The space industry has been a huge talking point lately. The space shuttle is at the end of its life cycle, and NASA is exploring new options to send satellites to low-Earth orbit and supplies to the International Space Station. The particular option that NASA has been exploring since day one is over-budget and behind schedule. This is mostly due to creating entirely new parts rather than salvaging parts from the space shuttles, as NASA engineers have been very keen to suggest.

So what's going to happen in the next decade? Long story short, NASA will be paying 
SpaceX, a private company, to send supplies to the Space Station and any satellites into low earth orbit that can be done so in an unmanned mission, and will be paying the Russians to send astronauts into orbit. NASA will continue to work on its manned space program, but based on the past five years, my guess is that it's doomed eternally. So, what should happen in the future? In my humble opinion, shut NASA down.

That's right. You heard me. Shut NASA down.

Well, maybe shut down isn't the right phrase. How about reorganize? Yeah. That's better. NASA can still be around, but they will have no part in actually conducting missions. I'd like to think of it more as NASATA - National Aeronautics and Space Advisory and Training Administration.

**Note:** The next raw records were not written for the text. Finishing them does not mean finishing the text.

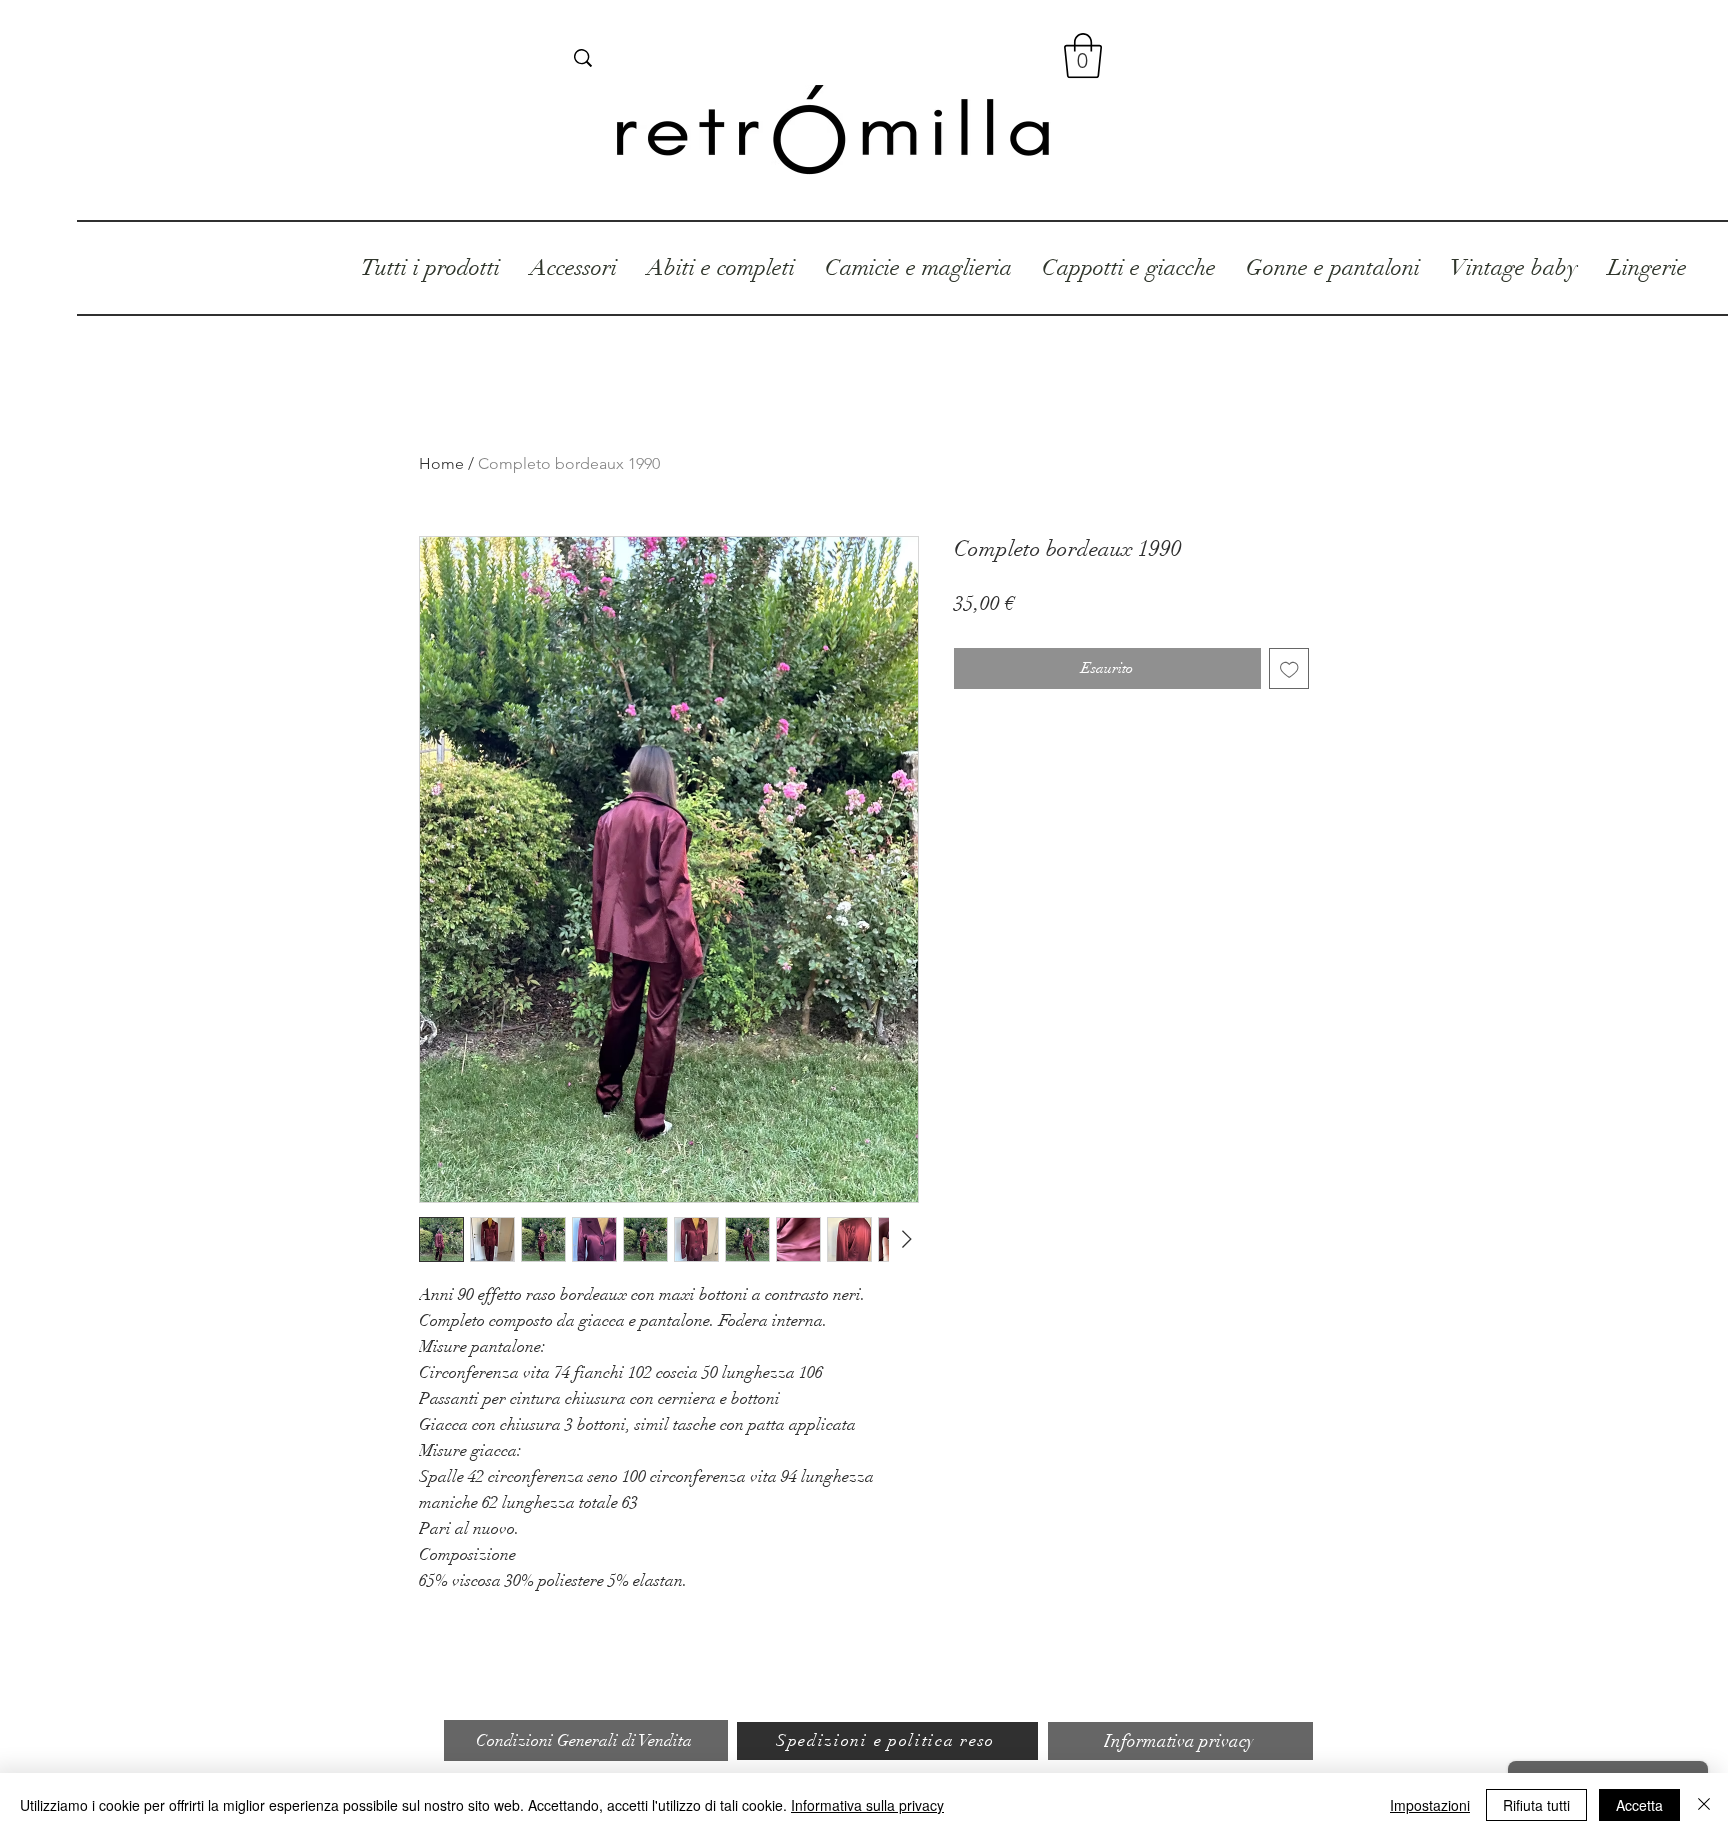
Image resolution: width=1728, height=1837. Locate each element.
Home (441, 463)
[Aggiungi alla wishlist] (1289, 668)
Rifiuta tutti (1536, 1805)
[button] (1083, 55)
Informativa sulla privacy (867, 1805)
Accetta (1639, 1805)
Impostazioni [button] (1430, 1805)
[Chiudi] (1704, 1805)
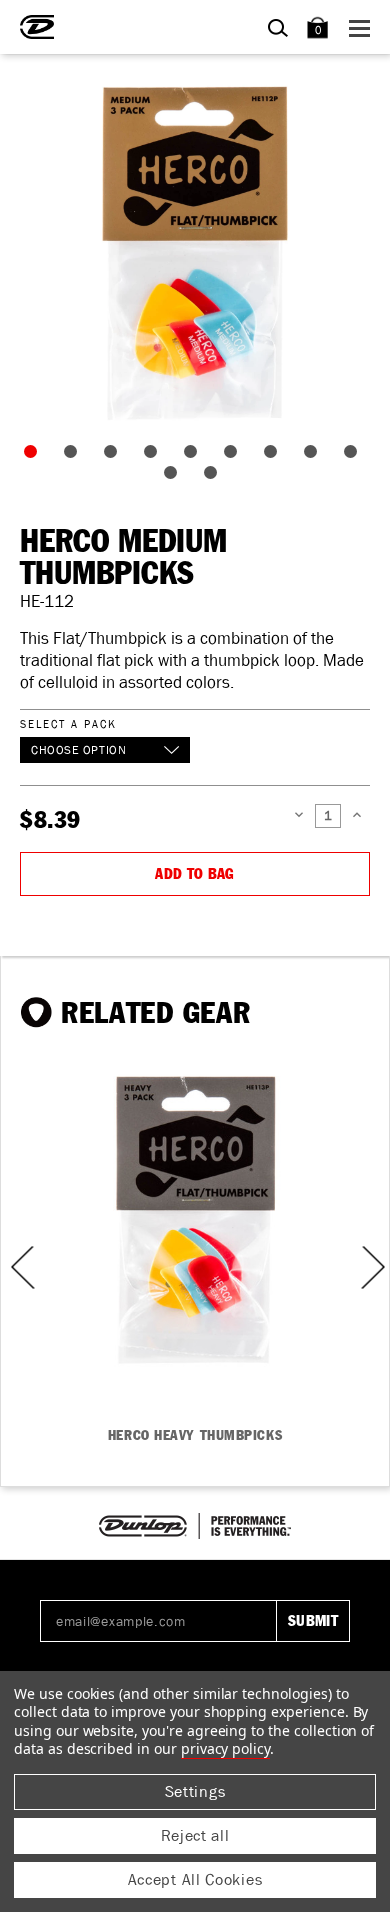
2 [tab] (75, 456)
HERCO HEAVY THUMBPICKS (195, 1436)
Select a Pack (68, 723)
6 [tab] (235, 456)
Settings (195, 1791)
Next (371, 1267)
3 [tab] (115, 456)
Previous (16, 1267)
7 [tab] (275, 456)
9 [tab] (355, 456)
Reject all (195, 1835)
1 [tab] (35, 456)
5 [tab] (195, 456)
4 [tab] (155, 456)
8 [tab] (315, 456)
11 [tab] (215, 477)
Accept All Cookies (195, 1879)
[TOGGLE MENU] (362, 27)
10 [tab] (175, 477)
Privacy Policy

The current NASA yearly budget is nearly $19 BILLION. There is no way that the government needs to be spending this much money for as feeble a job they are doing. They should just keep a skeleton crew around. Every recognized private space corporation will have NASATA representatives working for them but paid for by the government, some scientists, some with mission control, some with training of crews, et cetera. My best estimate (which is entirely a guess) is around twenty current, functioning private space agencies. If each of these companies gets ten NASATA reps, that's only 200 employees. Throw each of these people $150k per year (which seems reasonable in my book), that's $30 million for payroll.

Simultaneously, there'll be a committee composed of five experts in the aerospace industry as "higher ups." These people will be in charge of biennial competitions. These competitions will offer a prize of $5 billion for whatever the current competition is. Send a crew to the moon for a week and return them safely, send a crew to orbit Mars and return safely, send a capsule to the moon in and back with a total trip time of X hours, et cetera. Give these five bigwigs $300k per year, and add another $1.5 million to the payroll.

This gives the new NASATA a BIENNIAL budget of $5.063 billion, a whopping 87% drop compared to the current NASA budget. Not only will this reduce government spending, but I feel that it will boost the technology level rapidly in terms of space exploration, and it will reduce the cost of space travel. The jobs that are cut by NASA will most certainly be picked up by the private space sector.

We may even have even broken light speed by 2050.